Collins: „Ich finde jüngeres Publikum einfach spannender. Kinder und Teenager bilden sich erst noch ihre Meinung. Sie sind noch offen für eine Vielfalt von Ideen, während Erwachsene - ich selbst eingeschlossen - eher mit festen Ansichten an ein Thema herangehen. Außerdem schätze ich an jungen Leuten, dass sie so ehrlich sind. Sie halten ihr Urteil nicht zurück, ganz gleich, ob man es hören mag oder nicht. Wer als Schriftsteller Denkanstöße geben will, kann seine Leserschaft gar nicht jung genug wählen. Ich meine, dass junge Leser sich durch ein Buch schon früh mit Fragen beschäftigen können, mit denen sie später im wahren Leben konfrontiert werden. Ist das nicht ein sehr wertvoller Beitrag zu ihrer Entwicklung?“
Ihr Vater war ein hoher Offizier und für die Nato tätig. Kann es sein, dass Sie als Kind am Tisch oft Gesprächen über Kriegsgefahren zugehört haben?

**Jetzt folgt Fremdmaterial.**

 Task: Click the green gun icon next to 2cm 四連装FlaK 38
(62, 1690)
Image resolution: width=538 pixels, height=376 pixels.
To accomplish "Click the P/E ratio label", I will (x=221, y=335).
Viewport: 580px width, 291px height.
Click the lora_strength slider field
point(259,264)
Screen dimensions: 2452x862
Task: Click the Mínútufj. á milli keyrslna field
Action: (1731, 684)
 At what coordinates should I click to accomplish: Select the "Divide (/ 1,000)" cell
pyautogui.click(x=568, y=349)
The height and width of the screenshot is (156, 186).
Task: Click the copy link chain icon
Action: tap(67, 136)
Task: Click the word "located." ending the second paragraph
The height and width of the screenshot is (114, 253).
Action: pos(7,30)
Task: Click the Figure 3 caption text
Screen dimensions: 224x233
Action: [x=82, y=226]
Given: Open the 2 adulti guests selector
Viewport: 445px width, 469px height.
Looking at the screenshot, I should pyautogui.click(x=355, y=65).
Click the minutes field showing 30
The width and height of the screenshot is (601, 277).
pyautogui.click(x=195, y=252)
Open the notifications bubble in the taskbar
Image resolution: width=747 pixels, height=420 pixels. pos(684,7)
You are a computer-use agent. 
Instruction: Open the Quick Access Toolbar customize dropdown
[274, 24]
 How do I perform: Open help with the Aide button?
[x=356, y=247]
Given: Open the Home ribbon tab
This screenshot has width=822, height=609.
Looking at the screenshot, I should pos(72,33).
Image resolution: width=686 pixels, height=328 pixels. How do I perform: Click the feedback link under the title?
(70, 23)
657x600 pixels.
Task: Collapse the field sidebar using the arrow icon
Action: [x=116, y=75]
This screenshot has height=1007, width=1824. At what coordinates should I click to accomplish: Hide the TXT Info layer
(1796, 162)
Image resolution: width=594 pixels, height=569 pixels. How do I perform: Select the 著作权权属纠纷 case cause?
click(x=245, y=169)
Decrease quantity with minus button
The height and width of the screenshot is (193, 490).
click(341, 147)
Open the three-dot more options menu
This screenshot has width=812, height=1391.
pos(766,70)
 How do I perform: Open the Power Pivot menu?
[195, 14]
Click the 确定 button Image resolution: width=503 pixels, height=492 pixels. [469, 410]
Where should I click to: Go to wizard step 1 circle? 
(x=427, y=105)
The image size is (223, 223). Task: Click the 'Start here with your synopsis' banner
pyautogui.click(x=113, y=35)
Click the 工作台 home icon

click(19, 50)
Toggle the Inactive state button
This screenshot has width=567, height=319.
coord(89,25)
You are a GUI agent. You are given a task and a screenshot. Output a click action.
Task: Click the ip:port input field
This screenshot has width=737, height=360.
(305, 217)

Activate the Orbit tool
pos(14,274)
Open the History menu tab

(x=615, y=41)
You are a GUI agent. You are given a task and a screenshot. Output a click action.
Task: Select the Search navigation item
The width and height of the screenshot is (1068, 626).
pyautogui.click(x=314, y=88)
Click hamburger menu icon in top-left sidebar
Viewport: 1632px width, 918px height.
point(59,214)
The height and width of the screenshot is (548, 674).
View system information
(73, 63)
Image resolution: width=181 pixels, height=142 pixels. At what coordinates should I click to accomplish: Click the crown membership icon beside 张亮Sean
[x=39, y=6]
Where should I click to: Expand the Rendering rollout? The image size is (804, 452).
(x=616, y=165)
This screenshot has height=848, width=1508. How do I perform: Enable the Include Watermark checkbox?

Collins: „Mein Vater war nicht nur beim Militär, er war auch ein promovierter Politikwissenschaftler. Er hat unter anderem in der Militärakademie West Point Geschichte, Philosophie und Politik gelehrt. Es lag ihm ganz besonders am Herzen, seinen vier Kinder zu erklären, was Kriege auslöst, was in einem Krieg passiert und welche Folgen er haben kann.“
Waren Sie schon einmal in Deutschland?
Collins: „Ja, ich habe während der Schulzeit vier Jahre in Belgien gelebt. Das war von meinem 12. bis zu meinem 16. Lebensjahr. Von Brüssel sind wir über die Schule ständig zu Wettkämpfen nach Deutschland gefahren, einfach mal so zwölf Stunden für ein Volleyballspiel nach Bremen. Auch mit meiner Familie war ich viel in Deutschland: Ein wunderschönes Land.“
Literaturangabe:
COLLINS, SUZANNE: Die Tribute von Panem - Flammender Zorn,
Oetinger Verlag, Hamburg 2011. 430 S., 18,95 €.